+++ Passage provided +++
This sync command will update the Alluxio catalog metadata according to the updates, deletions, and additions in the UDB tables, it will update db config as well.

Using Alluxio Structured Data with Presto

PrestoDB version 0.232 or above and Trino version 332 or above has built-in support for the Alluxio Catalog Service in their hive-hadoop2 connector. For instructions to setup Alluxio Catalog Service with those versions of PrestoDB or Trino, please consult PrestoDB’s documentation Trino’s documentation.

If you are using PrestoDB and Trino’s earlier versions, you can use the hive-alluxio connector included in the Alluxio distribution. The latest Alluxio distribution contains a presto connector jar which can be dropped into the ${PRESTO_HOME}/plugins directory to enable connectivity to the catalog service via Presto.

Enabling the Alluxio Catalog Service with Presto

Assuming you have Alluxio and Presto installation on your local machine at ${ALLUXIO_HOME} and ${PRESTO_HOME} respectively, you need to copy the Alluxio connector files into the Presto installation as a new plugin. This must be done on all Presto nodes.

For PrestoDB installations, run the following.

$ cp -R ${ALLUXIO_HOME}/client/presto/plugins/prestodb-hive-alluxio-227/ ${PRESTO_HOME}/plugin/hive-alluxio/

For Trino installations, run the following.
+++ Dataset extract +++
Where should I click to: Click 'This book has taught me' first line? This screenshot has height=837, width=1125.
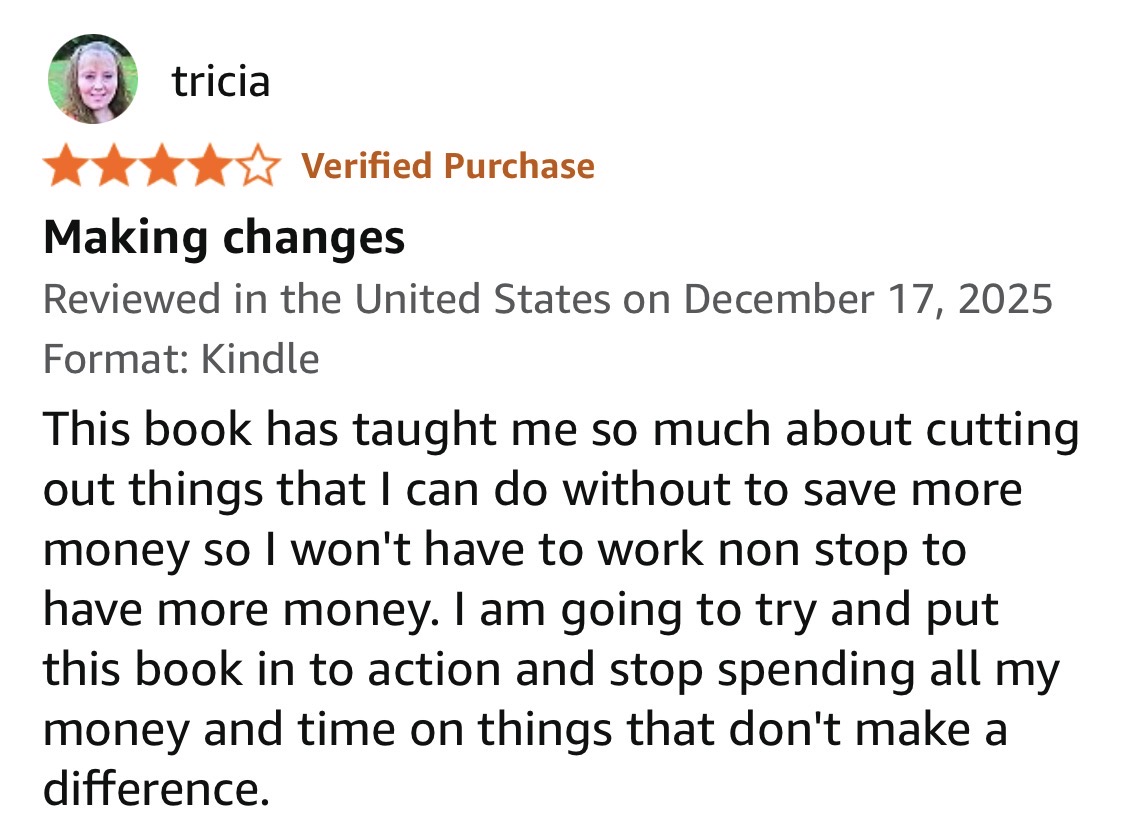tap(560, 430)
+++
Problem to solve
In the passage on Alluxio and Presto, what is the earliest PrestoDB version with built-in support for the Alluxio Catalog Service?

Output of the exercise
Version 0.232